Habits, disciplines, and traditions are everything in a marriage. The regular patterns and behaviors of your relationship—the actions you take on a daily basis—will predict your future success.
Good habits don’t happen by accident. Research has shown that it takes around 60 days for a new behavior to rewire your brain, turning it into a new habit. It starts out unfamiliar and new. Two months later, it can become your default setting.
Marriages don’t succeed because of chemistry or good luck. They succeed because a husband and wife are willing to put in the time. Creating an emotionally healthy marriage takes work.
Here are the four habits of emotionally healthy couples:
1⃣ Praying together and trusting God. Early in our marriage, Karen and I prayed a little on our own, as individuals. But we didn’t pray together until around four years into our marriage. That changed everything. Making a habit of taking our worries and anxieties to God, together, brought peace to our marriage.

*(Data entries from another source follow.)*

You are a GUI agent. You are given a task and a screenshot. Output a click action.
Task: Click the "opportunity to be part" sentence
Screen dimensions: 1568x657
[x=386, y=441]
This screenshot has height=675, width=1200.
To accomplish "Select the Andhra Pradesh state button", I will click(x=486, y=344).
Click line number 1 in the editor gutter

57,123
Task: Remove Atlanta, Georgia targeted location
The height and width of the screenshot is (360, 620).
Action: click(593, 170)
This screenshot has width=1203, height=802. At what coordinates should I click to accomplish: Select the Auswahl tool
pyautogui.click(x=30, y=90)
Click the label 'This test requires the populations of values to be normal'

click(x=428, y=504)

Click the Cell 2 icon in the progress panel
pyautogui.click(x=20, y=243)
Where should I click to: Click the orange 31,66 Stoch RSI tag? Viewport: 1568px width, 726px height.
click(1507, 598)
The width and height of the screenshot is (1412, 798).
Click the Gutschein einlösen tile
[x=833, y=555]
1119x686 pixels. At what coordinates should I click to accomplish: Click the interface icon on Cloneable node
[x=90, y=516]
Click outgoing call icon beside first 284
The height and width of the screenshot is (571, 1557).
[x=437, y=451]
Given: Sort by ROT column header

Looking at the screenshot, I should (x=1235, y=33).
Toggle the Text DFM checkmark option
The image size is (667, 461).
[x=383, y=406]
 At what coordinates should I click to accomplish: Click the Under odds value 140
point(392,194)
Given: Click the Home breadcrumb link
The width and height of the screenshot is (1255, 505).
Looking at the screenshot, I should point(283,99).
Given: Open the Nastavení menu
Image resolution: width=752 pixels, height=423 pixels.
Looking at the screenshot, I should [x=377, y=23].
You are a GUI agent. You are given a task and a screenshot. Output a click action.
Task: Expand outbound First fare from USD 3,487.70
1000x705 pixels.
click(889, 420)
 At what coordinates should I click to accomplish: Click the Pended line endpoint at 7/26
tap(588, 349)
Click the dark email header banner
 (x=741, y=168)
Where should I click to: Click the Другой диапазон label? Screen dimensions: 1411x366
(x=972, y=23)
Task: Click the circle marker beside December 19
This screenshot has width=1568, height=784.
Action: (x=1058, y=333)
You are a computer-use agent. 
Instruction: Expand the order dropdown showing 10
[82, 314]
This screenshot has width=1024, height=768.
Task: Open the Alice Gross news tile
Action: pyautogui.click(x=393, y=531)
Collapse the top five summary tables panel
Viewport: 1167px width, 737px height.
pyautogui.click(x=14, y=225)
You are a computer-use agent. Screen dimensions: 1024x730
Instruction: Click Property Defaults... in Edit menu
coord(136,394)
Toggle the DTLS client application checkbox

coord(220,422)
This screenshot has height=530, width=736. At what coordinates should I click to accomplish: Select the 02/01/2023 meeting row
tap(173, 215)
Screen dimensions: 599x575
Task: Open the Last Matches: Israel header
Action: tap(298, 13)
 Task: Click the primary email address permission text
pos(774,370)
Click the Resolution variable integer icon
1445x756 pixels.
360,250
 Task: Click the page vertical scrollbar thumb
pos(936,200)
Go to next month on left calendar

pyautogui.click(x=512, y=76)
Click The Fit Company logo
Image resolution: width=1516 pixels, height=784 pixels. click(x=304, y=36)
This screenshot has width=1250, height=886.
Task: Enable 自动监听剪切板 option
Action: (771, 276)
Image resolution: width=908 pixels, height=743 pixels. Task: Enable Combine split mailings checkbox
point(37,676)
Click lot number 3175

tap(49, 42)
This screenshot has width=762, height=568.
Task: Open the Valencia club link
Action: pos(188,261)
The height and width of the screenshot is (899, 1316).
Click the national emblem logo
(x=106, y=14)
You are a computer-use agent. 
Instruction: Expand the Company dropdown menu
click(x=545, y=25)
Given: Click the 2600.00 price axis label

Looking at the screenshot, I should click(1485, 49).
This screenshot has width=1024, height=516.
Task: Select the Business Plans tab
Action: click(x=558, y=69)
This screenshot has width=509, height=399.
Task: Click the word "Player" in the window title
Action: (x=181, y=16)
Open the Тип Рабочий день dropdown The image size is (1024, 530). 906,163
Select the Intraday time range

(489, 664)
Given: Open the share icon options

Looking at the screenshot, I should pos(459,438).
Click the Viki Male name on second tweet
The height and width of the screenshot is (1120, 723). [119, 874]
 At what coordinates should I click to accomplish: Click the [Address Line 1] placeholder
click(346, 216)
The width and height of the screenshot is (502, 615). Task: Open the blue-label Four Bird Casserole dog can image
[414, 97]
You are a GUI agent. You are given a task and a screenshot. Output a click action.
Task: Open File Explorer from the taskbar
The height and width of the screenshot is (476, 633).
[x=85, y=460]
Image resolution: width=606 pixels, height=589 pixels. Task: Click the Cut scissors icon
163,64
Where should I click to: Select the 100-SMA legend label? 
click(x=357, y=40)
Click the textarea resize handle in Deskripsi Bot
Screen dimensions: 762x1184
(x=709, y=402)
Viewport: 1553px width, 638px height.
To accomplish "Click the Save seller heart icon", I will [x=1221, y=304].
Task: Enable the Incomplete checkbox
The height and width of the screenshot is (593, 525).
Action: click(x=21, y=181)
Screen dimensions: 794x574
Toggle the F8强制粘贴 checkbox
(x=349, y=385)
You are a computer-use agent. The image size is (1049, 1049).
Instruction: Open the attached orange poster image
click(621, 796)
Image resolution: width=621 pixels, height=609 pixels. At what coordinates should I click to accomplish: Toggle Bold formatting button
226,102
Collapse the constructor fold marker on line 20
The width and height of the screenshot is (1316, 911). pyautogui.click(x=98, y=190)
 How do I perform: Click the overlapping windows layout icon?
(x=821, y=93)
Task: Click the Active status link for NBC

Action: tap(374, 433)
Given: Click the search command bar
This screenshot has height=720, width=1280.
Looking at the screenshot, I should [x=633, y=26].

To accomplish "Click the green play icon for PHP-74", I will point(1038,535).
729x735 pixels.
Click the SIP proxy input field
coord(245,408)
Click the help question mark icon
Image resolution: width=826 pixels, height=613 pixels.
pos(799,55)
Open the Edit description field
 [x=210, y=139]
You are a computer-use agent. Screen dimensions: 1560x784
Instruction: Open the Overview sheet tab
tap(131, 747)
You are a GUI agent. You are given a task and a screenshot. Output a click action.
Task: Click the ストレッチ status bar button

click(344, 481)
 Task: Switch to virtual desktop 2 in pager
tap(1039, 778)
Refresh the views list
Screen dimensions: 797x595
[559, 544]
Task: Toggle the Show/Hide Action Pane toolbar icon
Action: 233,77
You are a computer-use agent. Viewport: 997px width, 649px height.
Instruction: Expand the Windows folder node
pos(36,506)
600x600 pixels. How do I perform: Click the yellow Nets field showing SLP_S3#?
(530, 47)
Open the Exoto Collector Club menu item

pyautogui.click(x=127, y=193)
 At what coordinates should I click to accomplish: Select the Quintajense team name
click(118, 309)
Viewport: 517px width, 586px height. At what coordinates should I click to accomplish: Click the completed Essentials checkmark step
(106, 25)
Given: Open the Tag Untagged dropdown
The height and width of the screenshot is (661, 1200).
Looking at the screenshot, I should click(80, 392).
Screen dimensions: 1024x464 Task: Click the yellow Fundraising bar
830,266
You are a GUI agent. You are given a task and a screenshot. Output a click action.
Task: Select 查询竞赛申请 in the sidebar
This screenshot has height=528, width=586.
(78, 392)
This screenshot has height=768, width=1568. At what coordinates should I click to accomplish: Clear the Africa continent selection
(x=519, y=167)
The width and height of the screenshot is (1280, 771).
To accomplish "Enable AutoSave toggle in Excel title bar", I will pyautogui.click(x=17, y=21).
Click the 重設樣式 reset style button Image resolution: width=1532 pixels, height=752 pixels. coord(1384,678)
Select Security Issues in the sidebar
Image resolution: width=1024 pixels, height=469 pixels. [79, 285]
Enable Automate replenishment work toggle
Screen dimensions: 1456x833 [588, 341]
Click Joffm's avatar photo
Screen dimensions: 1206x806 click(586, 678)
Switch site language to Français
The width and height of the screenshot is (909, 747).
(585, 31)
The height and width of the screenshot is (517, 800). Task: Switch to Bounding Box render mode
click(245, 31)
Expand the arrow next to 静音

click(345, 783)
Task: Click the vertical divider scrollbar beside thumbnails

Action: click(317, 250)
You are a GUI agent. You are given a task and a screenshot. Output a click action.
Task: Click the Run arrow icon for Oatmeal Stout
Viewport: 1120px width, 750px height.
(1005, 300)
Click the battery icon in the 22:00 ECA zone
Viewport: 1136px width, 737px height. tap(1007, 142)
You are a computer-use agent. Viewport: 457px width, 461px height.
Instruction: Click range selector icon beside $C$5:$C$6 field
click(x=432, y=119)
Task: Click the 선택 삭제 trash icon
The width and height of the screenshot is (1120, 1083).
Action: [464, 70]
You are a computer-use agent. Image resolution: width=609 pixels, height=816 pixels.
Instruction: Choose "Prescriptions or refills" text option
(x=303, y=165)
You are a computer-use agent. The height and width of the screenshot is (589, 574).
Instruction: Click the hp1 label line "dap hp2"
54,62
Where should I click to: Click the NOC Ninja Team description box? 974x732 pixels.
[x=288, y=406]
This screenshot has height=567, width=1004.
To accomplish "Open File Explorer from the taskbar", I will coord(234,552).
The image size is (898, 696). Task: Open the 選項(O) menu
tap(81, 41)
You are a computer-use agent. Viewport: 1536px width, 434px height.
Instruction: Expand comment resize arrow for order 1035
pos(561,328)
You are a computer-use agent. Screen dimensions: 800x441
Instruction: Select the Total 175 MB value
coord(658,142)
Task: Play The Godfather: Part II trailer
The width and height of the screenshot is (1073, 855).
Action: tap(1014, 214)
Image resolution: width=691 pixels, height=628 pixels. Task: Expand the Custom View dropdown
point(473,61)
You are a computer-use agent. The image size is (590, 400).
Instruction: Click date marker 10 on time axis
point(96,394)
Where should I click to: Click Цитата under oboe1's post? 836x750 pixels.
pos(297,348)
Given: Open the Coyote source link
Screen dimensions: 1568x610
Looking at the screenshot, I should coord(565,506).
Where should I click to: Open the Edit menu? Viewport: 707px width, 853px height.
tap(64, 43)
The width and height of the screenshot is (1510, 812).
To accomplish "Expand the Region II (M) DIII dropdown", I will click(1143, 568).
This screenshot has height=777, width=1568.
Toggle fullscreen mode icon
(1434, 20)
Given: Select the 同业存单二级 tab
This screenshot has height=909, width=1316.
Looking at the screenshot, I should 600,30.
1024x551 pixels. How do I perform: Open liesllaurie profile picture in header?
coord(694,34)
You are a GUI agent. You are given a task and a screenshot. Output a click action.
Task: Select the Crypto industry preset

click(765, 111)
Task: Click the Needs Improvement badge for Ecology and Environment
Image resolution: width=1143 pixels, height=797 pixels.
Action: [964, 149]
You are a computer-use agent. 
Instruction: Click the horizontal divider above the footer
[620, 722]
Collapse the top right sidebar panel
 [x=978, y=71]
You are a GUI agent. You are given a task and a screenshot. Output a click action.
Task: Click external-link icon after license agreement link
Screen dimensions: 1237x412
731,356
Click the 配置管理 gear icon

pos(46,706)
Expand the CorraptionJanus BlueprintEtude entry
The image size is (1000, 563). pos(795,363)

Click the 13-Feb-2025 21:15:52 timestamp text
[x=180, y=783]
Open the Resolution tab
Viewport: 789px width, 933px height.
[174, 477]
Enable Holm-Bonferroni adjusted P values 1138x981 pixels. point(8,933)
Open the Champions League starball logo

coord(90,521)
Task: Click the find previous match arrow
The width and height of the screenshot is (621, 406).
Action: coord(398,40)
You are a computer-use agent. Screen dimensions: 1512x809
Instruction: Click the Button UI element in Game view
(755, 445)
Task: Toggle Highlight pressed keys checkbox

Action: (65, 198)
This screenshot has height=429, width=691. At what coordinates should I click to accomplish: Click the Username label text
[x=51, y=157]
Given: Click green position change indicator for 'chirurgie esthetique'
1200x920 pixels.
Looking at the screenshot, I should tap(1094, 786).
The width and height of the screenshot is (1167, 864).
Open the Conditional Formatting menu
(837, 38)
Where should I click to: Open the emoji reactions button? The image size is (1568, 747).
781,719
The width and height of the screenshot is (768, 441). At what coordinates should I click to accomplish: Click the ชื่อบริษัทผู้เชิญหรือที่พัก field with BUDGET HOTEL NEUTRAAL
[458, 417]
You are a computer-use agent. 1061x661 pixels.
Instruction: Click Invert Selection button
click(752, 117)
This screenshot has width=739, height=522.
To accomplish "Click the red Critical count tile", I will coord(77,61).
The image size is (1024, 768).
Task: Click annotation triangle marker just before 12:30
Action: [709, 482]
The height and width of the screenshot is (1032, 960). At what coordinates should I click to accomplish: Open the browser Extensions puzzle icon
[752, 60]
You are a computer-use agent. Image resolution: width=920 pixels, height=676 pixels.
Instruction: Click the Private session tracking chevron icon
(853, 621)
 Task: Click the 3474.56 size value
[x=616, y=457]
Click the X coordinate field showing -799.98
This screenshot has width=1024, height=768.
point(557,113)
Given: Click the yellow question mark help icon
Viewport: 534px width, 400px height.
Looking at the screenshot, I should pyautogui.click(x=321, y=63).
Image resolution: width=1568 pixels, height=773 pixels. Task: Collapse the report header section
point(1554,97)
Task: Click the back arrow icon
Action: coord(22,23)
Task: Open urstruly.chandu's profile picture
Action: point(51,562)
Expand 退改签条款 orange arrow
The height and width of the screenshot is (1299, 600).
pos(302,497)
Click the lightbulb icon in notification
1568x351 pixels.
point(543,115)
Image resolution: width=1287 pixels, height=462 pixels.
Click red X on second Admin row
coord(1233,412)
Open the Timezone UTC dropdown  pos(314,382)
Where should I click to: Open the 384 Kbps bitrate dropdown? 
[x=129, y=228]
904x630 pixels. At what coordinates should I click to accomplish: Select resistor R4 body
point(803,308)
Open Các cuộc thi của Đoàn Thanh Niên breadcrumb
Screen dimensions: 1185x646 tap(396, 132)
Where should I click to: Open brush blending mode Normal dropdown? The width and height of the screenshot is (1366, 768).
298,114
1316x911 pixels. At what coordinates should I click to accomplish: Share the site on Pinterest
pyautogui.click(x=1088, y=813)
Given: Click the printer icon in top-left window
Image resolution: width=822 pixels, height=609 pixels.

Today, we don’t worry. We don’t allow anxiety into our home. When it comes up, we hold hands and pray. Our list of worries becomes our prayer list. At night, we sit on the back porch and talk. If something comes up that makes us feel stressed, we give it to God. This should become a habit in your marriage.
2⃣ Resolving negative feelings daily. There’s nothing wrong with anger, as long as the anger is fleeting. That’s why Ephesians 4 says not to “let the sun go down” on anger. Today’s anger is part of life. But yesterday’s anger is deadly.
Every marriage gets angry, but a healthy marriage doesn’t let it fester. When something comes up, communicate about it. Get it out. Share what bothered you or what hurt your feelings. Listen and try to empathize. Process those emotions with your spouse and work to resolve them rather than dwell on them. Love stays when anger comes and goes.
3⃣ Having fun together and being best friends. You and your spouse fell in love having fun together. You dated. You talked. You laughed. You allowed each other into your world. Marriages start to go dry when that fun disappears. Take sex and fun away from a marriage and you have a business relationship.
Date nights are essential for healthy relationships. It means your kids aren’t going to dominate your lives. It keeps work and bills from sucking the fun out of your marriage. Even if you have to pack your own dinner or scrimp and save, find a way to get by yourselves on a regular basis so you can enjoy each other.
4⃣ Building close relationships with other believers. Finally, it’s important to cultivate individual relationships as well as relationships with other couples. Choose those friends wisely, because bad decisions run in packs. Couples who spend time with ungodly or immoral couples tend to end up with ungodly marriages.
Or in other words, if your friends don’t value their marriage, then you probably won’t value yours. Your friends are your future. You can love everyone with the love of Christ, but your closest relationships need to be the kind that build you up. You need the support of strong believers.
Healthy couples are people of prayer. They let go of negative feelings. They are each other’s best friends. And they are deeply connected with other Christians.
What habits do you need to pursue to improve the health of your marriage?